TASK ITEM ::
Every entry is to be printed again precisely as given.

(Data extracted from a collection)
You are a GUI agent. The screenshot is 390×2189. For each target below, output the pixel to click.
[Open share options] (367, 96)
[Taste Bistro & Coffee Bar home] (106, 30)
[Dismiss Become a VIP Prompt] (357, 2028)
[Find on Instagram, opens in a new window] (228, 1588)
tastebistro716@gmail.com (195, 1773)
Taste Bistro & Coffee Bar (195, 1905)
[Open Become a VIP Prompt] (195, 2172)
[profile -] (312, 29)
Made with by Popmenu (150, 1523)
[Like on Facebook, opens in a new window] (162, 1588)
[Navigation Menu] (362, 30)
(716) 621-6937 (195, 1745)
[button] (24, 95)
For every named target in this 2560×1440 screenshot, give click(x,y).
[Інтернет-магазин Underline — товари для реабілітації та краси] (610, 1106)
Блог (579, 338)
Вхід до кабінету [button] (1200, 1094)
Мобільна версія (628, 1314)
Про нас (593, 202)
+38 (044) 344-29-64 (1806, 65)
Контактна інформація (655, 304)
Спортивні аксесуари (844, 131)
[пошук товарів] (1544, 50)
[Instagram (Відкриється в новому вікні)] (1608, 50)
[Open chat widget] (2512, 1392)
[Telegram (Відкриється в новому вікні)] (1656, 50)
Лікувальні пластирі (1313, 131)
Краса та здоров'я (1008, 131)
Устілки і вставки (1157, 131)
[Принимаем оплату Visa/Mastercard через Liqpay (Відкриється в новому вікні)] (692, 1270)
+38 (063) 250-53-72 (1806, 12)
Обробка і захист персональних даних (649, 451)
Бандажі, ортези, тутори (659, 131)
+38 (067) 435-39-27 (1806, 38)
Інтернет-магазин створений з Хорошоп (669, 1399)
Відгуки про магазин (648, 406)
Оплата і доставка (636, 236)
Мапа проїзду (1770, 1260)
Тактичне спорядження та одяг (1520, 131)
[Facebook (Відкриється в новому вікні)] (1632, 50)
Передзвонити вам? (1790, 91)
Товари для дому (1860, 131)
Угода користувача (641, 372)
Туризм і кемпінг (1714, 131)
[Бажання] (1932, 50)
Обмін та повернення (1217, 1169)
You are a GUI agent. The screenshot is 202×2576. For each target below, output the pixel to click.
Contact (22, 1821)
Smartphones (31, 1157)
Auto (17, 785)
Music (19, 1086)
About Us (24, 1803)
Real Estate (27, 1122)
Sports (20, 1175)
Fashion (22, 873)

ANSWER AREA ::
You are a GUI agent. The screenshot is 390×2189. For each target below, output the pixel to click.
[Open share options] (367, 96)
[Taste Bistro & Coffee Bar home] (106, 30)
[Dismiss Become a VIP Prompt] (357, 2028)
[Find on Instagram, opens in a new window] (228, 1588)
tastebistro716@gmail.com (195, 1773)
Taste Bistro & Coffee Bar (195, 1905)
[Open Become a VIP Prompt] (195, 2172)
[profile -] (312, 29)
Made with by Popmenu (150, 1523)
[Like on Facebook, opens in a new window] (162, 1588)
[Navigation Menu] (362, 30)
(716) 621-6937 (195, 1745)
[button] (24, 95)
For every named target in this 2560×1440 screenshot, give click(x,y).
[Інтернет-магазин Underline — товари для реабілітації та краси] (610, 1106)
Блог (579, 338)
Вхід до кабінету [button] (1200, 1094)
Мобільна версія (628, 1314)
Про нас (593, 202)
+38 (044) 344-29-64 (1806, 65)
Контактна інформація (655, 304)
Спортивні аксесуари (844, 131)
[пошук товарів] (1544, 50)
[Instagram (Відкриється в новому вікні)] (1608, 50)
[Open chat widget] (2512, 1392)
[Telegram (Відкриється в новому вікні)] (1656, 50)
Лікувальні пластирі (1313, 131)
Краса та здоров'я (1008, 131)
Устілки і вставки (1157, 131)
[Принимаем оплату Visa/Mastercard через Liqpay (Відкриється в новому вікні)] (692, 1270)
+38 (063) 250-53-72 (1806, 12)
Обробка і захист персональних даних (649, 451)
Бандажі, ортези, тутори (659, 131)
+38 (067) 435-39-27 (1806, 38)
Інтернет-магазин створений з Хорошоп (669, 1399)
Відгуки про магазин (648, 406)
Оплата і доставка (636, 236)
Мапа проїзду (1770, 1260)
Тактичне спорядження та одяг (1520, 131)
[Facebook (Відкриється в новому вікні)] (1632, 50)
Передзвонити вам? (1790, 91)
Товари для дому (1860, 131)
Угода користувача (641, 372)
Туризм і кемпінг (1714, 131)
[Бажання] (1932, 50)
Обмін та повернення (1217, 1169)
You are a GUI agent. The screenshot is 202×2576. For each target below, output the pixel to click.
Contact (22, 1821)
Smartphones (31, 1157)
Auto (17, 785)
Music (19, 1086)
About Us (24, 1803)
Real Estate (27, 1122)
Sports (20, 1175)
Fashion (22, 873)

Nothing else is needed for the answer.